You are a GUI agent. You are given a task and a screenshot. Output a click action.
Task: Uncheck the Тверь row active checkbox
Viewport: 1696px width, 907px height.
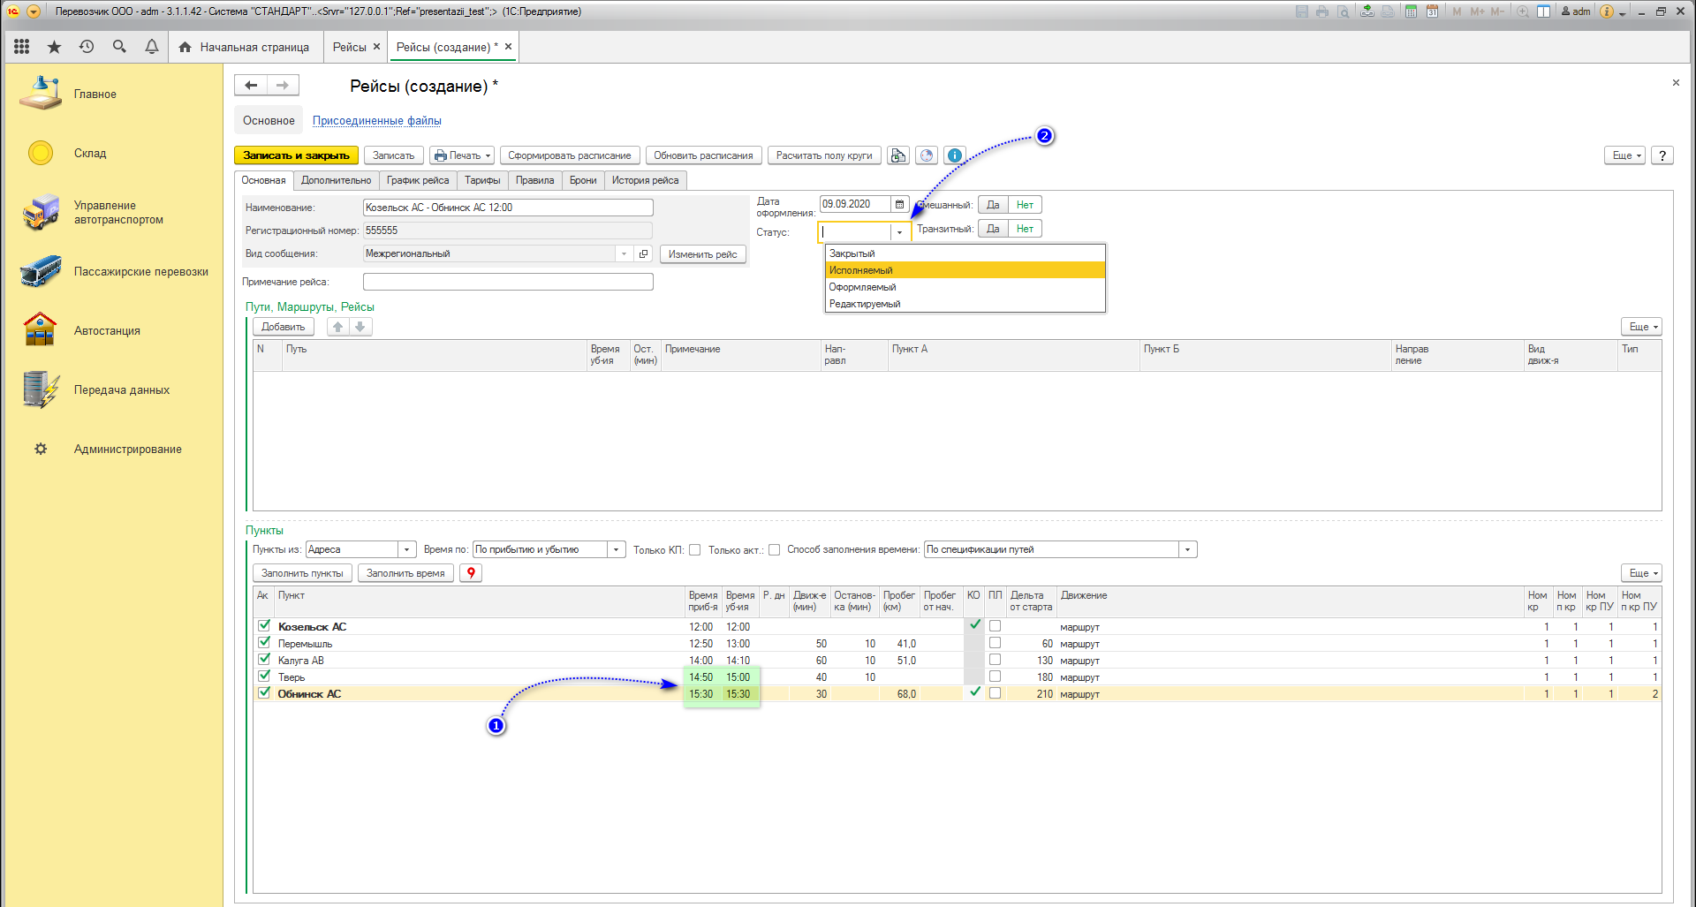coord(264,676)
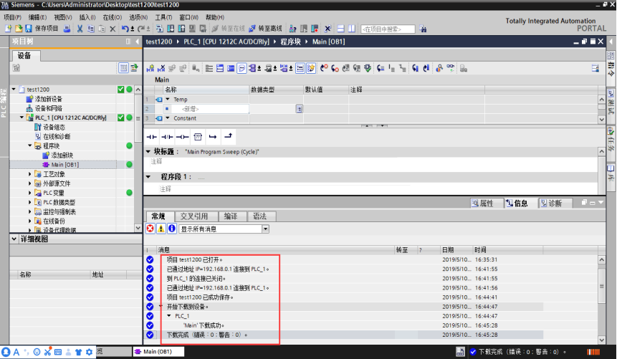This screenshot has height=359, width=617.
Task: Click the download to device icon
Action: click(171, 29)
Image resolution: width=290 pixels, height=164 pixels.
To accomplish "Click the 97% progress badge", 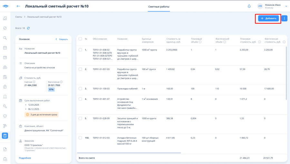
--- --- ---
[Problem]
Return all of the entries above word for word, line by line, leaving out the pictures.

[Task output]
You are a GUI agent. You are given a task and a screenshot. Output a click action.
Task: Uncheck the Тверь row active checkbox
Viewport: 1696px width, 907px height.
coord(264,676)
This screenshot has height=359, width=617.
Task: Click the download to device icon
Action: click(171, 29)
Image resolution: width=290 pixels, height=164 pixels.
To accomplish "Click the 97% progress badge", 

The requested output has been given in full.